(GIVEN EXERCISE):
Report each line of the items below that contains the word "will".

[Records for locating described items]
========================================================================

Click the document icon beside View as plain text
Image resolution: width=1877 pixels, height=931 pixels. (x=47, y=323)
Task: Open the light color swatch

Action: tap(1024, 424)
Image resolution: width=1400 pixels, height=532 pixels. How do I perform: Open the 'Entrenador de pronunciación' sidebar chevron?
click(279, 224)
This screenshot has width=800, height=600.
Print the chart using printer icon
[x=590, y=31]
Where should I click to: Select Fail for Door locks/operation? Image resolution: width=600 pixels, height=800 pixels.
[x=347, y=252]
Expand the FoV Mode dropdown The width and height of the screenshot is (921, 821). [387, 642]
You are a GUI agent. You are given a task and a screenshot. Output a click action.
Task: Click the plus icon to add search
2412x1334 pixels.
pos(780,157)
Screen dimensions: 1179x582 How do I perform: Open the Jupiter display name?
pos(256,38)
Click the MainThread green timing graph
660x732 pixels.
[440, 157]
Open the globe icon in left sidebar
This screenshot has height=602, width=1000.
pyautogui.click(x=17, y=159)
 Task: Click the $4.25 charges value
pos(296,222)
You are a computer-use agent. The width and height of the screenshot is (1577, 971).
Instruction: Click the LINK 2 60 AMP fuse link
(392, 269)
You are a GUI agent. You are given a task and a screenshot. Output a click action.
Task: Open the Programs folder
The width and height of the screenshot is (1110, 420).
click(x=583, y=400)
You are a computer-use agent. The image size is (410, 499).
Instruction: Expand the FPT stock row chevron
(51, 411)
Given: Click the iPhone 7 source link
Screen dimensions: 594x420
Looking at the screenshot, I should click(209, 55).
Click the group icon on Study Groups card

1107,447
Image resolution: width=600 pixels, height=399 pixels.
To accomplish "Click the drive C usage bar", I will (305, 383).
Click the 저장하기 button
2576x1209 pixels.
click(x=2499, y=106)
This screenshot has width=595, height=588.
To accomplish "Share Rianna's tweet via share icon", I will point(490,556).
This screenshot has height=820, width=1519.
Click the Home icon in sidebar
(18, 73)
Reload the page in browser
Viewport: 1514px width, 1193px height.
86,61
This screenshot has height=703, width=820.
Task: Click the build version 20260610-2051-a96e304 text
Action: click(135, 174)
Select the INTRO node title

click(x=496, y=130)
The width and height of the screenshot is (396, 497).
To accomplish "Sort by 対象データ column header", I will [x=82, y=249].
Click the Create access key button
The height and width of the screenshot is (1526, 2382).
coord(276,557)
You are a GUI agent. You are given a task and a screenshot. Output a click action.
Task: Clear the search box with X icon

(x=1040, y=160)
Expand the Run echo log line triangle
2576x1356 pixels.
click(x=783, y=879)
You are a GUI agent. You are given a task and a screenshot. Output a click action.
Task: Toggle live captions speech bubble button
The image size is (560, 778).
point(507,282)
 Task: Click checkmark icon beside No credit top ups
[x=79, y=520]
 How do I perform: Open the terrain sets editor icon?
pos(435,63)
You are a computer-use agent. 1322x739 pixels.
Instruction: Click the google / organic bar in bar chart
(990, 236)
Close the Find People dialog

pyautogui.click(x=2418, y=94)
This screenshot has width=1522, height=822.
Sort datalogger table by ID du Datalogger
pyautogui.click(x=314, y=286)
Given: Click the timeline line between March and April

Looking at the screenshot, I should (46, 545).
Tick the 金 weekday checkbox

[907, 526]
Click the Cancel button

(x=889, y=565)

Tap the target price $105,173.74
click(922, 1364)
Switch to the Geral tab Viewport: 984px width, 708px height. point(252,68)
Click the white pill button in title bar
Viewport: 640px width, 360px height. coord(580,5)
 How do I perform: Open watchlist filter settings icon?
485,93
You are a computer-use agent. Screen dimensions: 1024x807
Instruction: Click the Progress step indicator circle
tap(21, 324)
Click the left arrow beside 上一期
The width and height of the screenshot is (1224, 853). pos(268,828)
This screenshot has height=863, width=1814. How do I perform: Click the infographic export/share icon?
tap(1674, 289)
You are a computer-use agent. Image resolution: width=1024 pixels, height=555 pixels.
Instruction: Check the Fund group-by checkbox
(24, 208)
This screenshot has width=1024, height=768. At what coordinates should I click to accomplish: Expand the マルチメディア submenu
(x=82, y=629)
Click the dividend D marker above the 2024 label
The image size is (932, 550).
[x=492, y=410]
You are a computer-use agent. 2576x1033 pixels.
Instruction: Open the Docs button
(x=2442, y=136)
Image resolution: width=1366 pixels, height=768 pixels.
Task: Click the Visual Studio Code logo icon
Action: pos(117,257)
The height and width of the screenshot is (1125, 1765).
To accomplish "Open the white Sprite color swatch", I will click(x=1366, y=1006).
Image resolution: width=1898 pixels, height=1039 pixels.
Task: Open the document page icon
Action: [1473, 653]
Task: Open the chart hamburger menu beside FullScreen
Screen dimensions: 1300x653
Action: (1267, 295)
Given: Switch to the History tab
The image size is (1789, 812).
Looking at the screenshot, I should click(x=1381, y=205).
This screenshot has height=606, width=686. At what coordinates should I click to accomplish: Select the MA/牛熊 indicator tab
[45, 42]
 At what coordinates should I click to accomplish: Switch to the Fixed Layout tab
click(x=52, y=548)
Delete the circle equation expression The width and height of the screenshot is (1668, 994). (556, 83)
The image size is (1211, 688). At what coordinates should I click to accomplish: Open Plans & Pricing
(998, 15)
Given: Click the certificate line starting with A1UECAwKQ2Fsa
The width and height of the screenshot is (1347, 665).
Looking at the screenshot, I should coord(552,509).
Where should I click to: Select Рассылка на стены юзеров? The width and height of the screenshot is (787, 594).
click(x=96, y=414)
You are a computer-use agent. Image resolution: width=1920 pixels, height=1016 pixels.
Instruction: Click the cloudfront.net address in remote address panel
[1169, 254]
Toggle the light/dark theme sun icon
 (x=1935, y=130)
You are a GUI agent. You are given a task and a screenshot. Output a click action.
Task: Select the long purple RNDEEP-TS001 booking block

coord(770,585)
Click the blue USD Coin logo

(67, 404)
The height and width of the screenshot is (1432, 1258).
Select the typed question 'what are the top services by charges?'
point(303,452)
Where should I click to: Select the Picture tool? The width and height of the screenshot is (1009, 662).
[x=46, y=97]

========================================================================

(REPLY TO THE TASK):
To accomplish "Click the drive C usage bar", I will (305, 383).
To accomplish "Share Rianna's tweet via share icon", I will point(490,556).
To accomplish "Sort by 対象データ column header", I will [x=82, y=249].
To accomplish "Open the white Sprite color swatch", I will click(x=1366, y=1006).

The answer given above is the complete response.